Onurlu bir direniştir onlarınkisi, para için ruhunu satan insana, emir kulu
olana, dalını kaldırmadan yüreğiyle seslenen bir direniş. Çevrecilerin direnişi
ne zaman ağacınkine benzer; eli kalkmaz, sesi kötü laf etmez, o zaman başarıya
ulaşır. Ne zaman yüreğiyle karşı durur gaza, plastik mermiye, yalana ve talana;
o zaman gök kuşağının ucundan bereketin kaynağı suyu toplamaya başlar. Ne zaman
anlar ki beton değil ayağını bastığı toprak onun evidir, o zaman mücadeleyi
kazanır. Bir renk olur ebemkuşağında, bir ucu dağda bir ucu denizde.
Ağaçların
hırsı yoktur, başka bir canlıyı incitmez. Kısası, uzunu; boduru tombulu vardır
ama yalancısı, talancısı, katili, hırsızı yoktur. Paraya, altına, parfüme tenezzül
etmez güzelleşmek için. Bir dal, birkaç yaprak ama hepsi doğal. Ne zaman insan
bir ağaç olur, o zaman gerçekten hayata tutunur. Ne zaman insan ağacı anlar,
bileğinde altın değil bir başka dal yani dostun elini arar o zaman yaşamaya
başlar.
Cerrattepe,
Türkiye’nin el değmemiş ormanlara açılan kapısı. Artvin’de yaşayanların su
kaynağı burası. Buranın hiç kimse için temel bir ihtiyaç olmayan altın ve bakır
için yok edilmesi kabul edilemez. Bir şirket zengin olsun diye Türkiye’nin
ortak mirasına dozerler giremez. Orada yaşayanların itirazları göz ardı
edilemez. Cengiz Holding istiyor diye, ÇED raporunun iptali için süren dava
sonuçlanmadan, mahkemenin gerekli gördüğü keşif heyeti beklenirken inşaata
başlanamaz.
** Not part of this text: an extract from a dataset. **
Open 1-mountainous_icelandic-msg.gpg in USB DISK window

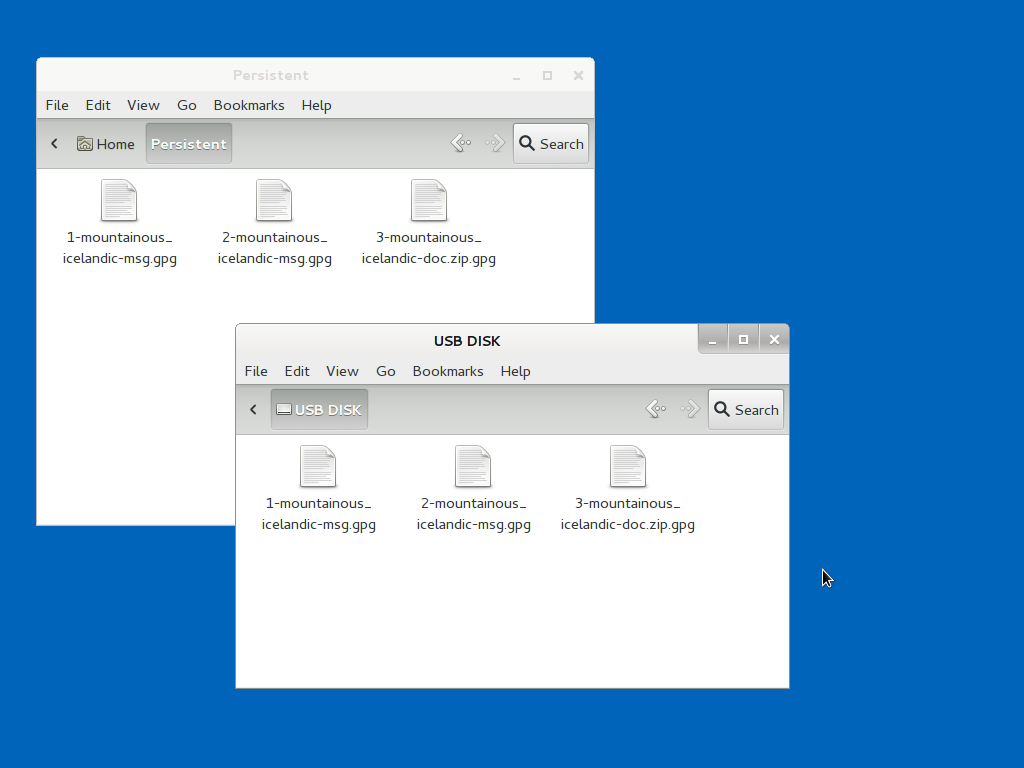pyautogui.click(x=318, y=468)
Bu davanın, aralarında Türkiye Barolar Birliği, TMMOB, TEMA Vakfı
gibi onlarca sivil toplum örgütünün de bulunduğu 761 davacısı var. Bu devleti
devlet yapan onlarca kurum, bu ülkenin bakanını bakan yapan binlerce insan birleşmiş
bir ağaç olmuş dozerlerin önünde duruyorken, davanın kararını vermek Mehmet
Cengiz’e düşmez. Kar kış demeden o dağlarda nöbet tutan ağaç yürekli insanlar,
yapraklarında ebemkuşağının ışıklarını parlatırken bize ancak bu destanı
anlatmak, bu ülkeyi yönetenlere de, “bir hata ettik affedin” demek düşer.
Unutmayın,
ağaçlar insan öldürmez. Bomba koymaz. Tuzak kurmaz. Nefret etmez. Kentlerde
gördüğümüz gürültü, kavga, gülmeyen yüzler hep azalan ağaçların eseri. Parasız
sahip olabildiğin mutluluktur ağaç. Her şeyin parayla satıldığı toplumlarda
kötü örnek olduğu için kesilir. Kadınların katli, tecavüz, silahlı çatışma,
cesetlere işkence, gece baskınları ağaçları görmeyen, sevmeyen insanların
eseridir. Ebemkuşağının yedi rengini tek bir renk gibi görenlerin günahlarıdır
bunlar.
Ağaçlar çocuk
gibidir, masum ve mutlu. Onlara tüm kötülükleri büyükler gösterir. Çocuklar
altını, parayı, nefreti, dövmeyi ve öldürmeyi bilmez. Şimdi, hele de Ankara’da
patlayan bombalardan, yitirilen canlardan sonra hep birlikte “çocuklar ölmesin”
deme zamanıdır. Çocuklara ve ağaçlara, yani geleceğimize sahip çıkma günü geldi.
Sırat Köprüsü dediğin de zaten budur. Şiddetin etrafını cehennem gibi sardığı
bu günde, incecik kalan barışın yolundan gitmek, barıştan yana ne varsa sahip
çıkmak verilecek en büyük sınavdır. Ağaca, kuşa ve çocuklara sahip çıkanlar
elbet kazanır.
Haftanın anketi
Bu hafta
Twitter’daki mini anketimizde ‘Artvin’in
en değerli hazinesi nedir’ diye sorduk. Yanıt veren 100 kişinin 93’ü doğası derken, 7 kişi altın dedi.